5. UA B sends end-to-end ACK for reinvite #1 and almost
simultaneously sends reinvite #2. The temporal delta is
between reinvite #2 and ACK for reinvite #1 on the wire
is 3 ms.
So, the result — for all kinds of stochastic processing and userspace
scheduling type reasons — is that the reinvite is forwarded first,
before the ACK. That leads to a 500 / 491 scenario UA A.
The cause, as we all know, is that Kamailio's worker threads are loosely
coupled, and incoming UDP datagrams are distributed directly by the
kernel.
Is there any general guidance on what to do with these scenarios?

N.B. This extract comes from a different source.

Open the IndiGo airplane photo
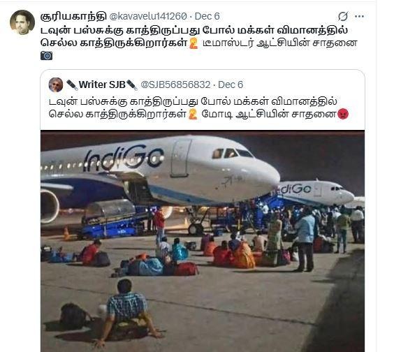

I
looked at RFC 5407 § 3.1.4, which appears to describe a similar, but not
identical scenario involving an initial INVITE and subsequent reinvite.
As far as I can tell, the recommendation in that standard is "space the
messaging out more in time".
Switching to TCP would presumably help, since any given flow would
involve a single connection to a single worker thread and the transport
would guarantee ordering. However, that's not really feasible in this
implementation for a host of reasons.
I know Kamailio has some config locking primitives, but I am extremely
wary of complex synchronisation on dialog-identifying attributes,
particularly if there is a possibility that such locks could stall a
worker perpetually.
Any other thoughts welcome!